Meteore: che fine ha fatto…Rey Volpato, dal bianconero juventino al biancorosso del Campodarsego

Attaccante, classe 86′, Rey Volpato finisce le giovanili nella blasonata squadra di Torino, quella bianconera.

Tutto parte dalla Primavera del Padova. Il giovane ragazzo piace agli osservatori juventini a tal punto da consigliarne all’acquisto ai “piani alti”:
Rey diventa bianconero e nella stagione del suo acquisto partecipa al Viareggio con la Primavera della Juventus, vincendolo. Quella stagione è stata la stessa dell’esordio in Coppa Italia, tra i grandi, tra i veri campioni che una squadra solo come la Juventus poteva vantare. Ma intanto Rey c’è, Rey fa il suo esordio e Rey inizia a sognare.
L’anno successivo inizia col solito prestito per farsi le ossa: Rey rimane bianconero ma questa volta sponda toscana, sponda Siena.
Se a 19 anni qualsiasi persona ci dicesse che abbiamo collezionato 13 presenze nel campionato più importante della nostra nazione, realizzando anche 2 reti, certamente penseremmo ad un sogno. Rey vive un sogno, ma vive anche la sua realtà, perchè ad un anno dalla maggiore età riesce davvero ad essere lui in una situazione che tanti amanti del calcio vorrebbero vivere. Addirittura, le presenze sono poche rispetto a quanto avrebbe meritato di giocare il giovane ragazzo di Dolo. Infatti a causa di un infortunio, per Volpato finisce anticipatamente la stagione.
Dopo la sfortuna si ricomincia: nuovo anno, nuovo prestito. Questa volta tocca all’ Arezzo di Antonio Conte, che aveva espressamente richiesto il giocatore dopo averlo allenato in quel di Siena, essendo stato il secondo dell’allora tecnico dei toscani, Luigi De Canio. I numeri sono sempre incoraggianti: Rey, nonostante l’infortunio della passata stagione, calpesta il campo da gioco per ben 22 volte, siglando 6 reti.

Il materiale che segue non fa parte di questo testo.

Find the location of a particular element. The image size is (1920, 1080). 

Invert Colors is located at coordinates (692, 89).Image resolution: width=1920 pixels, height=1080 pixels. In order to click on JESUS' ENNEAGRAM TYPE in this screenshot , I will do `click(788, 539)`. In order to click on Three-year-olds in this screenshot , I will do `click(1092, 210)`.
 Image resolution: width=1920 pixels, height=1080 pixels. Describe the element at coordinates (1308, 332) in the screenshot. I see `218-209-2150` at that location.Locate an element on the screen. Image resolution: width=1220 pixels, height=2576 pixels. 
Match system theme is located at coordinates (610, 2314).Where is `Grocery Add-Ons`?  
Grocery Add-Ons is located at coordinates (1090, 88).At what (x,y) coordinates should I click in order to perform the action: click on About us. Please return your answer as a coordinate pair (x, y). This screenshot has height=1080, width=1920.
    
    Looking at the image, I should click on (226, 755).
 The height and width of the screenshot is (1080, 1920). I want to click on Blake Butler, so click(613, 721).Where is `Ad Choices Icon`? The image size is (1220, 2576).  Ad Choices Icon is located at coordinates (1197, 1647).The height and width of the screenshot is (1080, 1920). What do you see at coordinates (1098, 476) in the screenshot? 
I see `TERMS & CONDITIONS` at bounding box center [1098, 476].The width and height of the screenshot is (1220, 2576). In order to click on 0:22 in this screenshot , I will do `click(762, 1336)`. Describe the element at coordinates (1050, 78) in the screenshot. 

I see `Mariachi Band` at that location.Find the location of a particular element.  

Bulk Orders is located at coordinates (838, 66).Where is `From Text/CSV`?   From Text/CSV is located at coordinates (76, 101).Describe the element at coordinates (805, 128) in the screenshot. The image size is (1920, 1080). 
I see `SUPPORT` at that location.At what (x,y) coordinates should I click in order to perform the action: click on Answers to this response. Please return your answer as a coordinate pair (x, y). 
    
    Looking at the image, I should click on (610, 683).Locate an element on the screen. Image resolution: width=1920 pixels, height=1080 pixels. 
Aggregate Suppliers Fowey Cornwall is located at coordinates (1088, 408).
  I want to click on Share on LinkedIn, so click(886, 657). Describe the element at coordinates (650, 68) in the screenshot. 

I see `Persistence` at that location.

Il giovane attaccante ha 21 anni, siamo nel 2007 e torna in Toscana, questa volta indossando la maglia dell’Empoli. Altra tappa fondamentale per la sua crescita. Infatti, grazie a questa esperienza, Volpato riesce addirittura ad esordire in Coppa Uefa. Con i toscani le presenze saranno le stesse di quelle della stagione nel Siena, i goal invece saranno 0.
Nell’estate dopo, la Juventus lo riscatta ma decide di girarlo in prestito al Bari.
Da questo momento Rey cambia maglia ogni anno, perde continuità e di ciò ne risente il suo rendimento e di conseguenza la sua ambizione. Il giovane attaccante, giovane non lo è più e col passare delle stagioni riesce a collezionare 44 presenze in 4 anni, realizzando solo 4 reti.
L’ultima vera occasione è il Livorno, stagione 2011-2012. Gioca la prima parte della stagione ma come rincalzo anche a causa di un nuovo infortunio al ginocchio. Rey non è di certo tra i pilastri della squadra e a Gennaio passa tra le fila del Pergocrema a titolo definitivo. L’attaccante, durante la sua carriera, non ha mai avuto davvero il modo di conoscere il significato della parola continuità e infatti a fine anno è costretto a cambiare di nuovo maglia e quindi lasciare il Pergocrema a causa di problemi societari; Rey  finisce tra gli svincolati. Dopo un periodo di prova al Sorrento, Volpato decide di accettare l’offerta dell’Union Quinto, formazione di Serie D. Ma la Serie D non è il punto più basso che raggiunge, infatti nella sessione di mercato estiva del 2014, Rey finisce in Eccellenza, proprio al Campodarsego.
Dal bianconero juventino al biancorosso del Campodarsego, dall’esordio in Coppa Italia e in Coppa Uefa ai campi dell’Eccellenza.
Fiducia o no, chiunque si ritrovi addosso la maglia di grandi campioni come quelli della Juventus a 19 anni, non potrebbe mai immaginare di indossare quella di una squadra del campionato di Eccellenza a distanza di 9 anni.
Ma il calcio è anche questo, non solo emozioni, ma consapevolezza che il treno può passare  anche una volta sola.